I Feel It In My Bones

People keep reminding me that I never actually finished this blog. I swear I haven't been ignoring it, I just honestly have not had the time to work on it until now. This is going to be my last post, because this blog is really only about my year as an au pair, and that's over now. So I hope it wraps things up for anyone who has been waiting in anticipation for the conclusion.

I never posted about my last 18 days in Berlin. Unfortunately, it's been awhile now and I don't remember things as well as I might have if I blogged them right after I got home. But I'll go ahead and give you a rundown of the things I can remember. Of course one of the big things that happened just after I got back from Munich was my birthday. I spent the whole day running around the city by myself. I visited some Christmas markets, did a little shopping. It was really great, except that I was seriously at the end of my shoes' life and my feet were soaked within 15 minutes of going out. Other than that, it was awesome. And my host family even took me out for dinner that night. I choose Indian food and they took me to a restaurant that I hadn't tried before. We had way, way too much food, but it was really good. I just love Indian food so much. I definitely need to find somewhere to satisfy that craving back home.

I can't remember which day it was exactly, but I know sometime in this time period I went to the Christmas party for the Kita. I went to one for my Hopi group and got to meet all the kids' parents, which was really nice. They even gave me a little present. And then I went to one in the evening for all the employees of the various Kitas and Horts. It was a lot of fun. I met some new people and got a gift card to Karstadt. And I got to hang out in a really fancy restaurant and eat some delicious food, so that's a win!

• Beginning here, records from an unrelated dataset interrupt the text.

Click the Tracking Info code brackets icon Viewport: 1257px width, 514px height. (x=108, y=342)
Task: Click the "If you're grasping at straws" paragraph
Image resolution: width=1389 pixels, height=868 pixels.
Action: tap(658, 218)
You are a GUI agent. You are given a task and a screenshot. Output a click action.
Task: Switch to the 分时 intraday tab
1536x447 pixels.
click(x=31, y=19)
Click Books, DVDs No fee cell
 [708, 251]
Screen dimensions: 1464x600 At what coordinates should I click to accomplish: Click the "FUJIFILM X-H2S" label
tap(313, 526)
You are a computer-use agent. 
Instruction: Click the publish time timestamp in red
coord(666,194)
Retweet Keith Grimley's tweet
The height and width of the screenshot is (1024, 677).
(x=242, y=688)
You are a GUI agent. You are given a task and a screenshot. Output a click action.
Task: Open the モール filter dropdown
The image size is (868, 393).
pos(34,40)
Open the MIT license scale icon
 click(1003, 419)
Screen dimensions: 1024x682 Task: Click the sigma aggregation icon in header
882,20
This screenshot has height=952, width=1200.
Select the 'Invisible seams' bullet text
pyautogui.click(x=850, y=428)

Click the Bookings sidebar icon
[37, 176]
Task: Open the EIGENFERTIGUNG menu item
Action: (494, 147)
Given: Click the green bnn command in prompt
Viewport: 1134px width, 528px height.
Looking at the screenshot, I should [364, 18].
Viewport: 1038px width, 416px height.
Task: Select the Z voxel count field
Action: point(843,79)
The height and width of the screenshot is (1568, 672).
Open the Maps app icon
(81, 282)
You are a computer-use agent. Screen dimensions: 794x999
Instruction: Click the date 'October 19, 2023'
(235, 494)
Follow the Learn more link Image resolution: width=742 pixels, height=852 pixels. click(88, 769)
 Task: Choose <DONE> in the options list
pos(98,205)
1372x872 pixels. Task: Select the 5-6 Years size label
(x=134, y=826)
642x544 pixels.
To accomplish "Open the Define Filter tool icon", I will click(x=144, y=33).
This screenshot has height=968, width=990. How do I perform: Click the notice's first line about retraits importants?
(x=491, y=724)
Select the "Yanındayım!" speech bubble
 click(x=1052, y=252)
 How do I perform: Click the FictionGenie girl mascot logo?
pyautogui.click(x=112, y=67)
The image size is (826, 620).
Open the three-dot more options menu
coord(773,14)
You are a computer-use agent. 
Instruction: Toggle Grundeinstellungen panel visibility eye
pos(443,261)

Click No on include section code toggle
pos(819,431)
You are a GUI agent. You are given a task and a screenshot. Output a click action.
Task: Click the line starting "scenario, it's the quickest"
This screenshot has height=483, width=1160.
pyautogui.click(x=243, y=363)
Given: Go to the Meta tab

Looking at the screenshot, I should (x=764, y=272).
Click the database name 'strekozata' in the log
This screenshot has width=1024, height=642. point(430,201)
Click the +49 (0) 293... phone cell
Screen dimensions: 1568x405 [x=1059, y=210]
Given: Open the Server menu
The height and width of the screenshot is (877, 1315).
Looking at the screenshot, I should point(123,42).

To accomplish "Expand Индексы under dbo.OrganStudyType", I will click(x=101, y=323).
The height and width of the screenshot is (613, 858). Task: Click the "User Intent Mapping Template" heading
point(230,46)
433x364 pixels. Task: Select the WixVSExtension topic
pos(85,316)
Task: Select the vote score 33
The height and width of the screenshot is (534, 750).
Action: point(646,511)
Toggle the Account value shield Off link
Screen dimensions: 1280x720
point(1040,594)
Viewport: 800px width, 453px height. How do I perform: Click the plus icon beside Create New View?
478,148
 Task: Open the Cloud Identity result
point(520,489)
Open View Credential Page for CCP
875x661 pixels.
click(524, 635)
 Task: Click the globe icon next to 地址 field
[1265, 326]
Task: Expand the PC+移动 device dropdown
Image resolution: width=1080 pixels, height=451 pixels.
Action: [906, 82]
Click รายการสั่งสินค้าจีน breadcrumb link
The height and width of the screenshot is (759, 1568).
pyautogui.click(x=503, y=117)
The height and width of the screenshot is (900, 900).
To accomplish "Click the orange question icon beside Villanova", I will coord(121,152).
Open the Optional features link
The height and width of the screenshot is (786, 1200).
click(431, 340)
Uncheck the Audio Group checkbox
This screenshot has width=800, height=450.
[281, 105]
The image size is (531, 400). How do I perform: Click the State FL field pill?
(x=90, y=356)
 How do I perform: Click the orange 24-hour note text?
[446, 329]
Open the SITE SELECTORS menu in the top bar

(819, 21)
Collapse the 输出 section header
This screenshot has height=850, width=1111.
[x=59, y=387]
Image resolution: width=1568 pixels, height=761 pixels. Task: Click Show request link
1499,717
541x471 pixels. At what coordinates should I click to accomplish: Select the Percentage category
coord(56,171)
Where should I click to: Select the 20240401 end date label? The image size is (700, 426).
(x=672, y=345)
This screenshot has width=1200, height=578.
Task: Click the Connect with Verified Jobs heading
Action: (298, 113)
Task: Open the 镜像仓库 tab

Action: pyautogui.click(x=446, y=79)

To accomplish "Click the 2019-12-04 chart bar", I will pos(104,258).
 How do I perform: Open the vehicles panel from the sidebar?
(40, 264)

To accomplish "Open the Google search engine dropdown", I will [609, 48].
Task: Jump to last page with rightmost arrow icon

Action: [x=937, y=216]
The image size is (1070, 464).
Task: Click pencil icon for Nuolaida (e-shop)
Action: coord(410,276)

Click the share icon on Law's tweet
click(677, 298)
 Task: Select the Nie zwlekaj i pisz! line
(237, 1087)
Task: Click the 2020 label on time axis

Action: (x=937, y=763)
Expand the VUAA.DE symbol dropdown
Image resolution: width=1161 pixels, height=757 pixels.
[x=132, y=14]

And then one week before I left I spent my last day out exploring Berlin. I did some shopping (and used my Karstadt giftcard for a cute new shirt and purse!) I hit some more Christmas markets, including the big one at Schloss Charlottenburg, which was extremely beautiful. I ate sausages and all manner of sweets. I drank the requisite Gluhwein, which I did not particularly care for, though I did appreciate the souvenir mug :) And I went and saw Wreck It Ralph, which was so cute. I loved it. Even though I was one of only three people in the theater, lol. So it was a good day and I plan to cherish the memories of that day for the rest of my life.

On my last night in Berlin I went out to dinner with my host mom and the kids. We went to the Italian place near the new house. I don't remember what I ate, but I remember that it was delicious and that the kids behaved quite well. It was a really nice little dinner and a good way to get to say goodbye one last time.

So basically those are the big things that happened that I remember. I know there were a lot of goodbyes and definitely some mixed feelings. As excited as I was to go home, I could feel how much I was going to miss that city and everyone that I met there.

On Thursday, December 20th I got up early and my host mom drove me to the airport. My two suitcases, duffel bag, and backpack were all completely stuffed, though I have no idea how since most of my clothes and shoes were so worn out that they had to be thrown out. There was some confusion with my tickets that morning, but we eventually figured it out. I said my last goodbye and walked through the gates. Of course, it took me more than 24 hours to get home thanks to the fact that all three legs of my flight were delayed. But I did make it eventually and I can't even describe how nice it was to see my mom waiting for me in the Spokane airport.

Since I've been home, things have been a little crazy. I found that stepping back into my old life wasn't really gonna be a possibility, so I've been working on building a new one. I bought a car and got a job. I'm working on building new relationships and figuring out exactly what I want to do from here on. And that's the hard part. All the changes I went through in the past year have left me with a completely blank canvas. I may know myself better than ever, but this is by far the least I've ever known about my future. And I think that's ok.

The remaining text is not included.